Jack D. Rehm ’54, P81, 85, 88
Philanthropist and influential media executive
A member of the Holy Cross Cornerstone Society, a Lifetime President’s Council member, former Trustee, current member of the Advisory Board, and co-chair of his class’s reunion gift committee for the 25th, 30th, 35th, 40th, and 45th reunions, Jack Rehm has taken a remarkable leadership position in the advancement of Holy Cross. In 2001, then-president Rev. Michael C. McFarland, S.J., named Mr. Rehm to lead Holy Cross into its next capital campaign. He was responsible for shepherding the record-breaking $215 million campaign, and he gave $2 million to name Smith Hall’s Rehm Library — now a place for gathering, study, and reflection and venue for some of the most important lectures on campus. Mr. Rehm joined the Meredith Corporation in 1962 as a member of the Better Homes and Gardens advertising staff, moving up the ranks within Meredith’s publishing group through the 1970s, culminating with moving to Des Moines in 1980 to assume its presidency.
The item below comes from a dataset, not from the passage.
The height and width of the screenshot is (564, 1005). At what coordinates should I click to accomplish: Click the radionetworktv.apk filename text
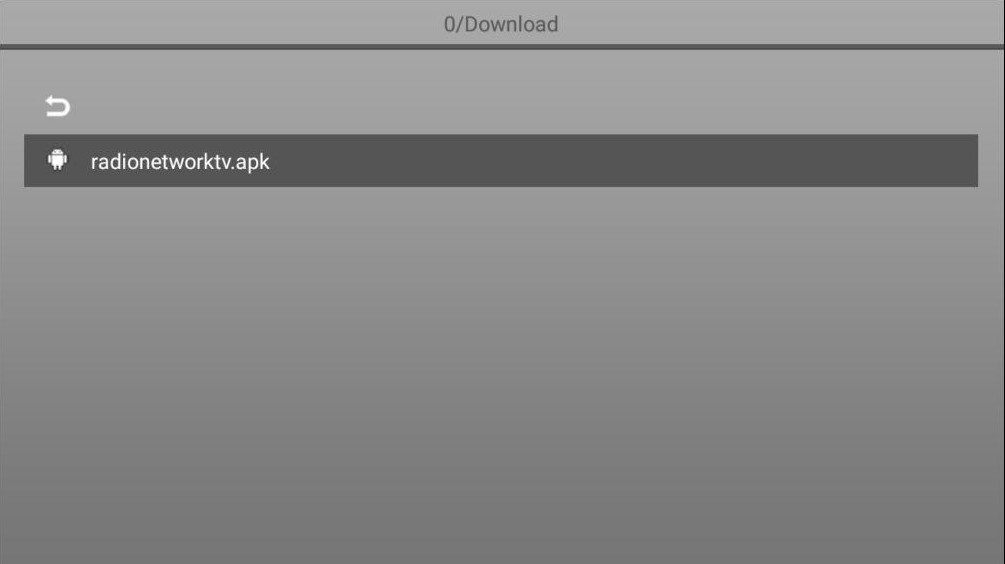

He became president and COO in 1988, CEO in 1989, and chairman in 1992. He was named publisher of the year in 1988 by the Magazine Publishers Association and received its highest honor, The Henry Johnson Fisher Award, in 1989. He retired as chairman in 1998 but continued to serve on the Meredith board. He was instrumental in the renewal of downtown Des Moines, the company’s home since 1902. While he was company chairman, Meredith broke ground on its $25 million office expansion that anchored the western edge of the Gateway. Also in Des Moines, he led the city’s Major Projects Task Force; served as chairman of the Drake University Board of Governors; and was inducted into the Iowa Business Hall of Fame in 1999.